Did Welch’s ANOVA Make Fisher's Classic One-Way ANOVA Obsolete?

One-way ANOVA can detect differences between the means of three or more groups. It’s such a classic statistical analysis that it’s hard to imagine it changing much.

However, a revolution has been under way for a while now. Fisher's classic one-way ANOVA, which is taught in Stats 101 courses everywhere, may well be obsolete thanks to Welch’s ANOVA.

In this post, I not only want to introduce you to Welch’s ANOVA, but also highlight some interesting research that we perform here at Minitab that guides the implementation of features in our statistical software.

One-Way ANOVA Assumptions

Like any statistical test, one-way ANOVA has several assumptions. However, some of these assumptions are stringent requirements, while others can be waived. Simulation studies can determine which assumptions are true requirements.

For one-way ANOVA, we’ll look at two major assumptions. One of these assumptions is a true requirement, and understanding that explains why Welch’s ANOVA beats the traditional one-way ANOVA.

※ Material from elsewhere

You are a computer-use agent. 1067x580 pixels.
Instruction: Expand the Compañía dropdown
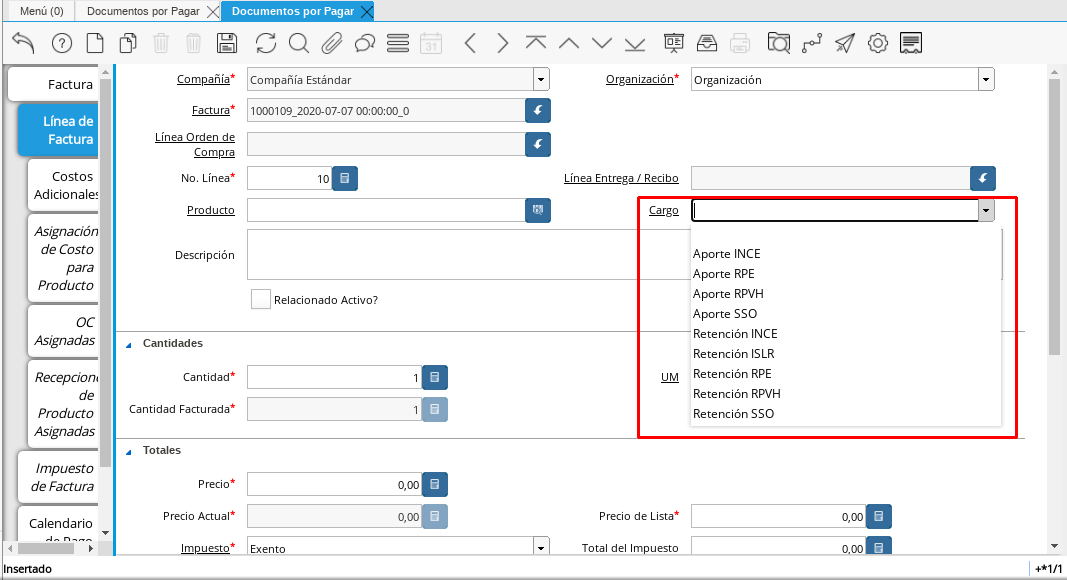coord(541,80)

The discussion below is a summary of simulation studies conducted by Rob Kelly, a senior statistician here at Minitab. You can read the full results in the one-way ANOVA white paper. You can also peruse all of our technical white papers to see the research we conduct to develop methodology throughout the Assistant and Minitab.

Assumption: Samples are drawn from normally distributed populations

One-way ANOVA assumes that the data are normal. However, the simulations show that the test is accurate with nonnormal data when the sample sizes are large enough. These guidelines are:

If you have 2-9 groups, the sample size for each group should be at least 15.
If you have 10-12 groups, the sample size for each group should be at least 20.

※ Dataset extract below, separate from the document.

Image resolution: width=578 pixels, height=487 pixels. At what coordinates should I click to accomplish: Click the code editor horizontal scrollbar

Assumption: The populations have equal standard deviations (or variances)

One-way ANOVA also assumes that all groups share a common standard deviation even if they have different means. The simulations show that this assumption is stricter than the normality assumption. You can’t waive it away with a large sample size.

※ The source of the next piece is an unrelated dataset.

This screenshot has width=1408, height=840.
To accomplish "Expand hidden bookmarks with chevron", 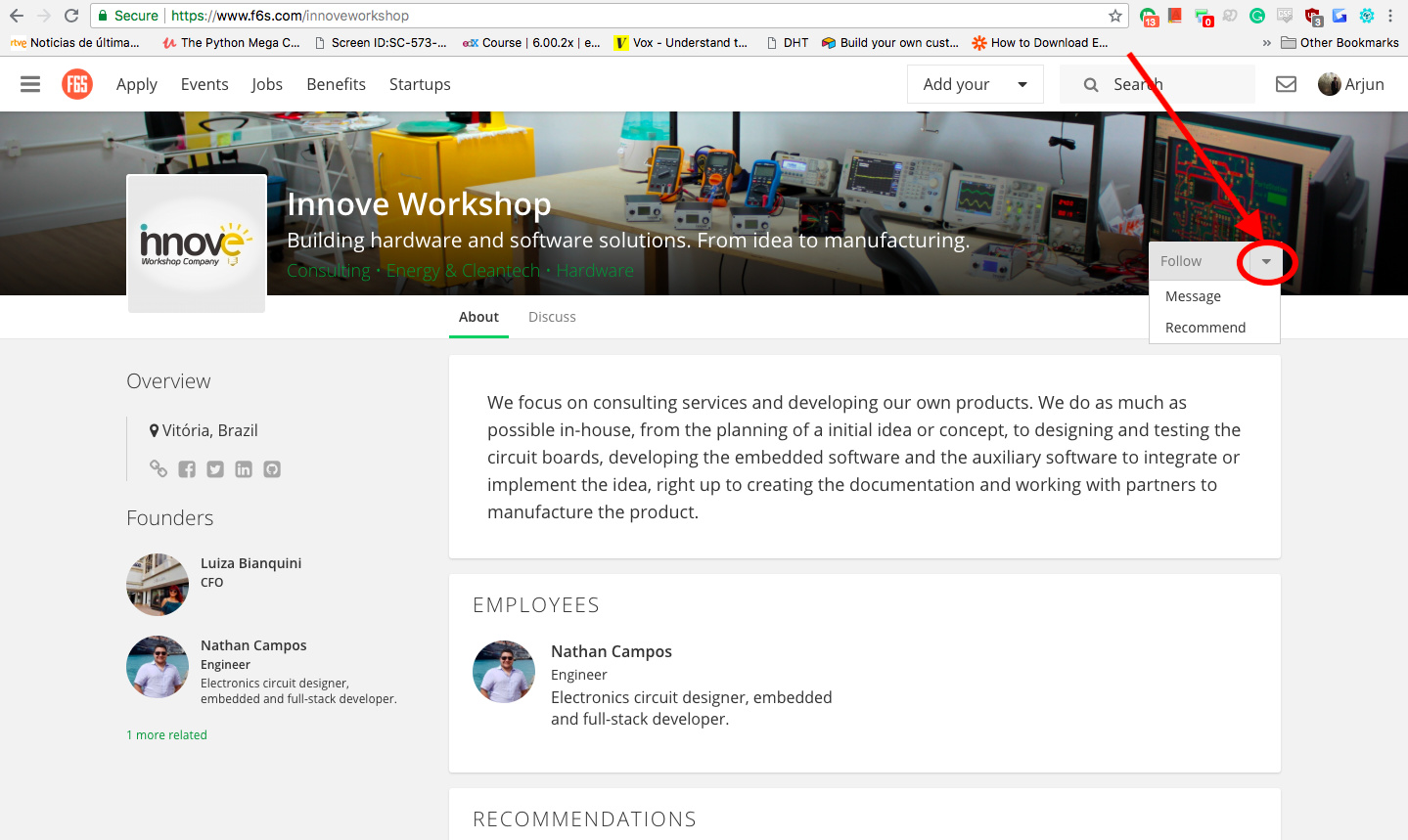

What happens if you violate the assumption of equal variances?

For hypothesis tests like ANOVA, you set a significance level. The significance level is the probability that the test incorrectly rejects the null hypothesis (Type I error). This error causes you to incorrectly conclude that the group means are different.

If you set the significance level to the common value of 0.05, 1 out of 20 tests should produce this error.

Rob ran 10,000 simulation runs for each of 50 different conditions to compare the observed error rate to the target level. Ideally, if you set the significance level to 0.05, the observed error rate is also 0.05.

The greater the difference between the target and actual error rate, the more sensitive one-way ANOVA is to violations of the equal variances assumption.

Simulation results for unequal variances

The simulations show that unequal standard deviations cause the actual error rate to diverge from the target rate for the traditional one-way ANOVA.

The best case scenario for unequal standard deviations is when group sizes are equal. With a significance level of 0.05, the observed error rate ranges from 0.02 to 0.08.

For unequal group sizes, the results varied greatly depending on the standard deviations of the larger and smaller groups. The error rates for unequal group sizes extend up to 0.22!

Solutions to this Problem

Clearly you need to be wary when you perform one-way ANOVA and your group standard deviations are potentially different. Fortunately, there are two approaches you can try.

Test for equal variances

In Minitab, you can perform a test to determine whether the standard deviations of the groups are significantly different: Stat > ANOVA > Test for Equal Variances. If the test’s p-value is greater than 0.05, there is insufficient evidence to conclude that the standard deviations are different.

However, there is a big caveat. Even if you meet the sample size guidelines for one-way ANOVA, the test for equal variances may have insufficient power. In this case, your groups can have unequal standard deviations but the test will be unlikely to detect the difference. In general, failing to reject the null hypothesis is not the best method to determine that groups are equal.

However, if you have an adequate sample size and if the variance test’s p-value is greater than 0.05, you can trust the results from the traditional one-way ANOVA.

Welch’s ANOVA

What do you do if the test for equal variances indicates that the standard deviations are different? Or that the test has insufficient power? Or, perhaps you just don’t want to have to worry about performing and explaining this extra test? Let me introduce you to Welch’s ANOVA!

Welch’s ANOVA is an elegant solution because it is a form of one-way ANOVA that does not assume equal variances. And the simulations show that it works great!

When the group standard deviations are unequal and the significance level is set at 0.05, the simulation error rate for:

The traditional one-way ANOVA ranges from 0.02 to 0.22, while
Welch’s ANOVA has a much smaller range, from 0.046 to 0.054.

Additionally, for cases where the group standard deviations are equal, there is only a negligible difference in statistical power between these two procedures.

Where to Find Welch’s ANOVA in Minitab

You might be using Welch’s ANOVA already without realizing it. Because of the advantages described above, the Assistant only performs Welch’s ANOVA.

You can also perform Welch’s ANOVA outside of the Assistant. Go to Stat > ANOVA > One-Way. Click Options, and uncheck Assume equal variances. You can also perform multiple comparisons using the Games-Howell method to identify differences between pairs of groups.

Below is example output for Welch's ANOVA from the Assistant. Just like the classic one-way ANOVA, look at the p-value to determine significance and use the Means Comparison Chart to look for differences between specific groups.

One-Way ANOVA in Minitab's Assistant

The low p-value (< 0.001) indicates that at least one mean is different. The chart shows that each mean is different from the other two means.